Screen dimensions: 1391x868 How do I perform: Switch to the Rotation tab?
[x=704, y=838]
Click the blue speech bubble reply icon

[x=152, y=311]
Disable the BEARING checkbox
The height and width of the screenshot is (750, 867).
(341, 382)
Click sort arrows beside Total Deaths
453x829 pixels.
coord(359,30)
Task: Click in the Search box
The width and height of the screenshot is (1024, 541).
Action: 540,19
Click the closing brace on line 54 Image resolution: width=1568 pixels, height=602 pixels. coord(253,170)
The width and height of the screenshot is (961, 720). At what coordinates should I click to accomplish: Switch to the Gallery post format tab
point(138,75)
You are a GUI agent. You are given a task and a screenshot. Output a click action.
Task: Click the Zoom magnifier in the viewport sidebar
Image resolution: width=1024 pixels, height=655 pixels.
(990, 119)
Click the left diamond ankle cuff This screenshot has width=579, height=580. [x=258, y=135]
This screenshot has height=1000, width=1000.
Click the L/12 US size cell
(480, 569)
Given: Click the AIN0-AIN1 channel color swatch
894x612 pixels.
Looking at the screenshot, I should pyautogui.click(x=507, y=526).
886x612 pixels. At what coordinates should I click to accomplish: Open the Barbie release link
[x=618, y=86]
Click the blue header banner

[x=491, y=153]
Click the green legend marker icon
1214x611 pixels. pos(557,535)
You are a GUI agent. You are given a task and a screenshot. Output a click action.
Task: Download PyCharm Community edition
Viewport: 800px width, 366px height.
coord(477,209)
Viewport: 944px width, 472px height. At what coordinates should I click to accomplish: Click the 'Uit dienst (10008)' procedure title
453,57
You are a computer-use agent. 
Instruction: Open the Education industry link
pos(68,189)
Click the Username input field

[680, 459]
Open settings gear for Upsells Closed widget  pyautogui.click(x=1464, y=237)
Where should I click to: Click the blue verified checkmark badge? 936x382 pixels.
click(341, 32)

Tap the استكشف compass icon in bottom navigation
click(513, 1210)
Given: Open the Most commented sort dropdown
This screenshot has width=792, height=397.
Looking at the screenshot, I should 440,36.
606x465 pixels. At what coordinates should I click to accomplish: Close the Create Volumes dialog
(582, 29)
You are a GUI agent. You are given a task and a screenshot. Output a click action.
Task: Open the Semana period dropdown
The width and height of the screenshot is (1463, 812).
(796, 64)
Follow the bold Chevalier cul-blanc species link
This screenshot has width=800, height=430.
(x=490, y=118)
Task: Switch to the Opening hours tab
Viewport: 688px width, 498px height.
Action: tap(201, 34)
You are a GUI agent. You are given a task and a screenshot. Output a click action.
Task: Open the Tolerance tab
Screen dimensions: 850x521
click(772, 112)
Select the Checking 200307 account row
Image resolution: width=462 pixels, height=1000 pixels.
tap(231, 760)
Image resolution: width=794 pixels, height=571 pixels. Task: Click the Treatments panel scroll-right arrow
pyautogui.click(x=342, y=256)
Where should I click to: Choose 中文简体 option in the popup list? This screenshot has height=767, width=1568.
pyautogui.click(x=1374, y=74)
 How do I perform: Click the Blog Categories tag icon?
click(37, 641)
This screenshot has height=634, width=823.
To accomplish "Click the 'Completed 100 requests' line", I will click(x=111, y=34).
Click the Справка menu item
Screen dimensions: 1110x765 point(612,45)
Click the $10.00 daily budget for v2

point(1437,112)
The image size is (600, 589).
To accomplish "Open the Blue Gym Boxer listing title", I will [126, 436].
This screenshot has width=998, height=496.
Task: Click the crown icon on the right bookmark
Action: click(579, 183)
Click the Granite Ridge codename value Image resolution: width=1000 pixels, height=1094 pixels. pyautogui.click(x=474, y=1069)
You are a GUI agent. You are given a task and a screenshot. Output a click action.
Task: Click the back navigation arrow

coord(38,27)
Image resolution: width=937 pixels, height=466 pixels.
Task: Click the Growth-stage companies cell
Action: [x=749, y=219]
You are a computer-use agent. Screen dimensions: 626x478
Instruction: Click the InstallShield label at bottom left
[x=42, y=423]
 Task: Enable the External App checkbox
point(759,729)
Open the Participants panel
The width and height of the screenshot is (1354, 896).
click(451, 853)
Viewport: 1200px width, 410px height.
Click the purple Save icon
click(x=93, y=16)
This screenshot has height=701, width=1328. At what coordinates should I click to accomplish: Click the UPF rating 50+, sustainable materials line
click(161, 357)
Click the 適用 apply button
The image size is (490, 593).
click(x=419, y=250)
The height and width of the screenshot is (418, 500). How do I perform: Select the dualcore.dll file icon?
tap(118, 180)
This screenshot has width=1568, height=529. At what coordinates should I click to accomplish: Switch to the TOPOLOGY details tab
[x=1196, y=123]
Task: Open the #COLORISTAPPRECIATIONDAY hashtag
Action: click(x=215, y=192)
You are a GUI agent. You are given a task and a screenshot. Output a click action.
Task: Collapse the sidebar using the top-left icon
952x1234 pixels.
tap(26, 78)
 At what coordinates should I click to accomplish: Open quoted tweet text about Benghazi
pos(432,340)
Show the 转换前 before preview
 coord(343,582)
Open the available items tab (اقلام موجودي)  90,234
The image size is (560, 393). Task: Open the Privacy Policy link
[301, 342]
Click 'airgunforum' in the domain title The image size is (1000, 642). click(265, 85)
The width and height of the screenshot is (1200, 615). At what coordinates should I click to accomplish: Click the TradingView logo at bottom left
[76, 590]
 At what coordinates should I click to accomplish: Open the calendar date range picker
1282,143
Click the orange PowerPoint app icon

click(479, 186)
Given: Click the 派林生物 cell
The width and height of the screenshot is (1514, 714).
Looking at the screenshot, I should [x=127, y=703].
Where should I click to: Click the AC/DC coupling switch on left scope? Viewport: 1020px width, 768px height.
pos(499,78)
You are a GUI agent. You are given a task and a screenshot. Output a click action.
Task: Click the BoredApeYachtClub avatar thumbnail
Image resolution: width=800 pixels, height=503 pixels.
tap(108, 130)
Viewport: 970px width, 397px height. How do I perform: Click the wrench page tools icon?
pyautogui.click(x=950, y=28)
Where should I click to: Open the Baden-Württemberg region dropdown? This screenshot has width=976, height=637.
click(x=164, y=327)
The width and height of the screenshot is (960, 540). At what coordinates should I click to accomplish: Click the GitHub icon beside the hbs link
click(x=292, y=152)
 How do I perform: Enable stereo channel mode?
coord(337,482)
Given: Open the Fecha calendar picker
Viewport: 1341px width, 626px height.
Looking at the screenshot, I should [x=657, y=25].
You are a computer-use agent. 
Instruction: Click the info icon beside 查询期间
=====
**Exercise directions**: For every line of the records that has the word "sidebar" in it, make a copy.

**Answer to the exercise**:
Task: Click the Zoom magnifier in the viewport sidebar
Task: Collapse the sidebar using the top-left icon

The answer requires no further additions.